Oggi l'opera di demolizione dovrebbe proseguire in località Mongiardino e Nido d'Aquila, con altre due case. Le forze dell'ordine stanno cercando di riportare la calma fra la popolazione.

Continua a La Maddalena in un clima di grande tensione la contrapposizione tra le forze dell'ordine e un centinaio di cittadini che cercano di ostacolare le operazioni di demolizione programmate dalla Procura di Tempio. Davanti alla scuola Sottufficiali si sono registrati anche alcuni scontri tra le forze dell'ordine e i manifestanti. A fatica la polizia e i carabinieri stanno cercando di riportare la calma.

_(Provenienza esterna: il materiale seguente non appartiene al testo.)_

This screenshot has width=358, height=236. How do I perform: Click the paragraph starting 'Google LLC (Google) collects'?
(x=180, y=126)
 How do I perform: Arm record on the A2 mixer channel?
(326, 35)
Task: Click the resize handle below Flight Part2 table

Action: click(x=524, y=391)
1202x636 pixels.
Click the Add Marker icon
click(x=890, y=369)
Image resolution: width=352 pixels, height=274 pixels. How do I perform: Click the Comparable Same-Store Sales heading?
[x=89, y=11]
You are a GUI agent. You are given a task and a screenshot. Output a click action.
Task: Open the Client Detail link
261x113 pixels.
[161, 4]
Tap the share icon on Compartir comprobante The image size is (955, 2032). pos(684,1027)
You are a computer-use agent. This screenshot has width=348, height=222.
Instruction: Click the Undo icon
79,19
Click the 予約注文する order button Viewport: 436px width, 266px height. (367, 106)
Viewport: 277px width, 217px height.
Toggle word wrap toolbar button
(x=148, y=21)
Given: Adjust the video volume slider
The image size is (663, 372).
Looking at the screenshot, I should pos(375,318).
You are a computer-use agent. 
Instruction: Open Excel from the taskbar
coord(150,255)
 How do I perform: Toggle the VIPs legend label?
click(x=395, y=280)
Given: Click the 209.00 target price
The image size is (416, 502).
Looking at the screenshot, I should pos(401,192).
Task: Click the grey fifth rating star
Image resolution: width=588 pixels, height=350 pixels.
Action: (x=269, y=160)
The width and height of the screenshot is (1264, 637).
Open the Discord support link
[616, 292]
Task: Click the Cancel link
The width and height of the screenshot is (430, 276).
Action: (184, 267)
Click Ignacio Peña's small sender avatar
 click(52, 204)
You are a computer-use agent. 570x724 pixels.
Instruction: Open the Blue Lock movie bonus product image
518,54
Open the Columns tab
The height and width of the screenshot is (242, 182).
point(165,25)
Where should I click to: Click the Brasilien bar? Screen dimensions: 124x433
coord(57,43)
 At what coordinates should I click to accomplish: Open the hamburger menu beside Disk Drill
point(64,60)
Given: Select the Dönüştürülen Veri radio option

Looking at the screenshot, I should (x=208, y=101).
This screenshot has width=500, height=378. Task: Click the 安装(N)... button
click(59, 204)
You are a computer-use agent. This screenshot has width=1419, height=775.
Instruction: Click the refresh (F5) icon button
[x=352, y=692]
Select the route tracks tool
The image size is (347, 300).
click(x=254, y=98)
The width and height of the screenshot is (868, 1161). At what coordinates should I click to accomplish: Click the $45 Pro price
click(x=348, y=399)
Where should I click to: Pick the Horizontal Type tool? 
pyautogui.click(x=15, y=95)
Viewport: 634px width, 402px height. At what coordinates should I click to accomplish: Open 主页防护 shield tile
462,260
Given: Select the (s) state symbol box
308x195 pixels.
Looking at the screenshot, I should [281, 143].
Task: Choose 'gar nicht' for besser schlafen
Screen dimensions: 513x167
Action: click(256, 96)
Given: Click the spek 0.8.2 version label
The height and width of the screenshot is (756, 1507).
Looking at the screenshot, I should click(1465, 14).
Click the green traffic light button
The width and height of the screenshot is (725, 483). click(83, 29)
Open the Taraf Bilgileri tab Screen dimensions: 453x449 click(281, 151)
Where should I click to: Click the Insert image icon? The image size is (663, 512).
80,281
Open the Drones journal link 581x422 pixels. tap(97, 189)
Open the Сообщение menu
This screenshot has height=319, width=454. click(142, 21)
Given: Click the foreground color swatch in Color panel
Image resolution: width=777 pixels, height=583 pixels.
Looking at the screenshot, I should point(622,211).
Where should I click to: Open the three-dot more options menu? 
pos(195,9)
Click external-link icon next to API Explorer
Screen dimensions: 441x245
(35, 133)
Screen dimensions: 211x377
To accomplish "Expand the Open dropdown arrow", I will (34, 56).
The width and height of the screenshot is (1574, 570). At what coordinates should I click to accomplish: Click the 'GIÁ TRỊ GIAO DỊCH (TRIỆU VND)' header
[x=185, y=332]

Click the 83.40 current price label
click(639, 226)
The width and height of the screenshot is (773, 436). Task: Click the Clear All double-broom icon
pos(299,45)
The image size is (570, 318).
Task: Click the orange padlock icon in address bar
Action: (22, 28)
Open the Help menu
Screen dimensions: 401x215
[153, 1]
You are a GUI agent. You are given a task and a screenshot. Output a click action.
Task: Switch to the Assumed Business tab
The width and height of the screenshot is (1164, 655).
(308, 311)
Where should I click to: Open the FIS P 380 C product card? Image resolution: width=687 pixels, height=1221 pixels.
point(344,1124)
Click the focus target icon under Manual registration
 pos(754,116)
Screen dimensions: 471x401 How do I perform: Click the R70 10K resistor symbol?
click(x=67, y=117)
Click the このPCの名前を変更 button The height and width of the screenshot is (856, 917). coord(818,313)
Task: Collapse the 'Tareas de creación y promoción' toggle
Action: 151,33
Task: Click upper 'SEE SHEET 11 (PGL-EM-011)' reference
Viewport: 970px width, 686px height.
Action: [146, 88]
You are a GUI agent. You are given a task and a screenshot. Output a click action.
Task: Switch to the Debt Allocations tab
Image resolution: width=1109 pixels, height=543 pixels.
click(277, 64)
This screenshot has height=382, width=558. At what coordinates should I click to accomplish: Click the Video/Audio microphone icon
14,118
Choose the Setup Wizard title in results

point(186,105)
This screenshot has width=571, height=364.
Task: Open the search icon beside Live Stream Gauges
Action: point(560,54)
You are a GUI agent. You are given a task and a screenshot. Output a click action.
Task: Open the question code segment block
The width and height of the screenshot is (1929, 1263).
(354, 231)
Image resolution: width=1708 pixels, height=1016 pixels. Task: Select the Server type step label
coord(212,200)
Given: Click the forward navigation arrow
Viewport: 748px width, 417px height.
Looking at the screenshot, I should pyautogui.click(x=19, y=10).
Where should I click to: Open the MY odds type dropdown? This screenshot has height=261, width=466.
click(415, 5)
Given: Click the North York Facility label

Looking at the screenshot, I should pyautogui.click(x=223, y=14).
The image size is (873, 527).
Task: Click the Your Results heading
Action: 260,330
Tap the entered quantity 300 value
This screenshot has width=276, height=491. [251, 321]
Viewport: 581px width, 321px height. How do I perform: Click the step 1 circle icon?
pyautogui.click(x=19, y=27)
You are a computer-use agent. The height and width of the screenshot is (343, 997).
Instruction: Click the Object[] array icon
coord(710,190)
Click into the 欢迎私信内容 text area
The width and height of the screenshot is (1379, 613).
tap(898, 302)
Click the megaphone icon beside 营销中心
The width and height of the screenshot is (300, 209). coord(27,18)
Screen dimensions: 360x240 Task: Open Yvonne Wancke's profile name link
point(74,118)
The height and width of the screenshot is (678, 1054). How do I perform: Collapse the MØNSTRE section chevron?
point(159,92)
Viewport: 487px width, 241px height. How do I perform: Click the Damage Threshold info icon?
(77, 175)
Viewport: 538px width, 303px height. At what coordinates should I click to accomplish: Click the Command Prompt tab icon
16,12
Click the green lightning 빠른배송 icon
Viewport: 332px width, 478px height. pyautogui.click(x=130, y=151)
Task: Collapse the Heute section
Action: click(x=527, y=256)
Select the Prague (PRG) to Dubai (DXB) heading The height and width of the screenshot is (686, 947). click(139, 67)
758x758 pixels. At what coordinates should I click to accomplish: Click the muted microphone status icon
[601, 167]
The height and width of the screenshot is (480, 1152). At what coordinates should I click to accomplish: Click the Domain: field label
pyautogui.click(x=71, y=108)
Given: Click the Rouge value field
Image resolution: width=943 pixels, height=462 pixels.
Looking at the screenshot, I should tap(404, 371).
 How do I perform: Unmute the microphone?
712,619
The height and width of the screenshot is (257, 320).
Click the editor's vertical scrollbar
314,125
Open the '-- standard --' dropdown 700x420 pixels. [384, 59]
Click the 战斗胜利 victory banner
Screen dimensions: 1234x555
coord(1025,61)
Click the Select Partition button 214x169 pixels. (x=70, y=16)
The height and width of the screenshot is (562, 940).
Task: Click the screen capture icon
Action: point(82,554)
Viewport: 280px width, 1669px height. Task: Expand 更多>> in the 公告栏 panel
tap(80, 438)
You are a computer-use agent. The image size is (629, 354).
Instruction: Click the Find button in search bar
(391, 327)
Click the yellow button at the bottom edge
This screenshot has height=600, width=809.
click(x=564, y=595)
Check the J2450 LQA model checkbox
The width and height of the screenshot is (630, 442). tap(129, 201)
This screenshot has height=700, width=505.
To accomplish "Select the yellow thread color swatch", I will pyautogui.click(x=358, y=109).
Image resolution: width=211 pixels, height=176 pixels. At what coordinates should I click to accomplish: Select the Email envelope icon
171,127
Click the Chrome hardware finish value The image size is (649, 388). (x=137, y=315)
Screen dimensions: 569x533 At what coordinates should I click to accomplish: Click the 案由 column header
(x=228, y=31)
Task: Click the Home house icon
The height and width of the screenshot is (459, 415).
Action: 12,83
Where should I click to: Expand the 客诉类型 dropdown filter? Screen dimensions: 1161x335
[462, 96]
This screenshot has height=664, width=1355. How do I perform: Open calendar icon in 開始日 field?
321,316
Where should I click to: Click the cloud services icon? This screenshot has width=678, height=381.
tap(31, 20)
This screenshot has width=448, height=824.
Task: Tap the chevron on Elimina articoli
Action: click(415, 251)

  Vari manifestanti sono stati spostati in peso dalle forze dell'ordine mentre un paio sono saliti su un blindato e due sono caduti ed hanno dovuto ricorrere alle cure mediche.
   Nel frattempo si è appreso che il giudice del Tribunale di Tempio, Marco Contu, in sede di incidente di esecuzione, ha firmato un provvedimento di sospensione di demolizione
dell'abitazione di Giuseppe Nieddu, programmata per oggi. Mentre altre demolizioni sono state fermate per problemi di natura tecnica.